Patagonia: ovejas, depredadores y un futuro que se decide en silencio
Durante gran parte del siglo XX, el Departamento Senguerr fue sinónimo de lana y cordero. Sus campos, poblados de millones de ovejas, sostuvieron familias, pueblos y una identidad que giraba en torno al trabajo ovino. La esquila y la señalada no eran solo tareas rurales: eran rituales colectivos que garantizaban sustento y comunidad.
Hoy ese paisaje se encuentra en disputa. Lo relató con crudeza el productor y exintendente Beltrán Beroqui en Radio Chubut: su campo quedó lindero a la estancia La Cautiva, adquirida por una fundación extranjera que, como primera medida, sacó toda la hacienda. Esa misma lógica se repite en distintos puntos de la provincia: ONG conservacionistas que compran tierras, las vacían de ovejas y promueven el retorno de la fauna silvestre.
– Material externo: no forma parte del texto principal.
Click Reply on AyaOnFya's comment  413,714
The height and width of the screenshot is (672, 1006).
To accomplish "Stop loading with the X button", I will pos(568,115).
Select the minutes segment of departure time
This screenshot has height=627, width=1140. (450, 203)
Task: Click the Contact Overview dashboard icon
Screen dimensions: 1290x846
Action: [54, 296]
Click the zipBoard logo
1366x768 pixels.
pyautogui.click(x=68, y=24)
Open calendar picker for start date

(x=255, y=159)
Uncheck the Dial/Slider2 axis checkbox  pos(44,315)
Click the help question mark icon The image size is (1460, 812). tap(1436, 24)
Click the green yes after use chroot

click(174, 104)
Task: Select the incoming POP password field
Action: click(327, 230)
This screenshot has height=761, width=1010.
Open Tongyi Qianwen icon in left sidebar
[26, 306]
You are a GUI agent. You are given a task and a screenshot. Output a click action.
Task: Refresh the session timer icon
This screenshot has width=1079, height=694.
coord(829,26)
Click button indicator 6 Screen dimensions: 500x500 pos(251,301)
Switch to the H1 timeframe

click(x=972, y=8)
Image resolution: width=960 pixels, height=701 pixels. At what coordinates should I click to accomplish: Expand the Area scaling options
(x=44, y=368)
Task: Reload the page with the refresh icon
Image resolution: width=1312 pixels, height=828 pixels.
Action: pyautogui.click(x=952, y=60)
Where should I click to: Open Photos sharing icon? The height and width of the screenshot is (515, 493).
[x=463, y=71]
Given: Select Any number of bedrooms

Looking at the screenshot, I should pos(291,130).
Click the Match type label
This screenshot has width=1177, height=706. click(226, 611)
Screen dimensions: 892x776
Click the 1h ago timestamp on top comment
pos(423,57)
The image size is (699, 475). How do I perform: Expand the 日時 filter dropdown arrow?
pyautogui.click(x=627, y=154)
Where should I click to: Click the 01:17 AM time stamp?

No se trata de hechos aislados. En Santa Cruz ya se vieron procesos similares: estancias como El Rincón o Laurak Bat, compradas por Tompkins Conservation y Rewilding Argentina, fueron transformadas en reservas naturales y luego donadas al Estado. Para el ambientalismo internacional, la victoria se mide en pumas que recuperan su territorio o huemules que regresan a la estepa. Para los productores locales, lo que queda son campos improductivos, vecinos indefensos y depredadores que avanzan sobre las majadas.
A esto se suma la irrupción de nuevos terratenientes: contadores, abogados, empresarios y profesionales sin tradición rural, que compran campos como refugio financiero. Tierra convertida en activo, no en sustento. Campos abandonados que se vuelven refugios de pumas y zorros, generando un desequilibrio brutal para el productor lindero que todavía apuesta a la oveja.
El resultado es conocido por quienes lo sufren: en tiempos de cría, un solo puma puede matar treinta animales en una noche; el zorro, más astuto, completa el daño sobre corderos recién nacidos. Ante esta presión, los pobladores apelan a trampas, perros guardianes o rifles usados a escondidas, porque defender la majada es la única manera de llegar a una esquila o una señalada que todavía signifique ingresos, aunque sean mínimos.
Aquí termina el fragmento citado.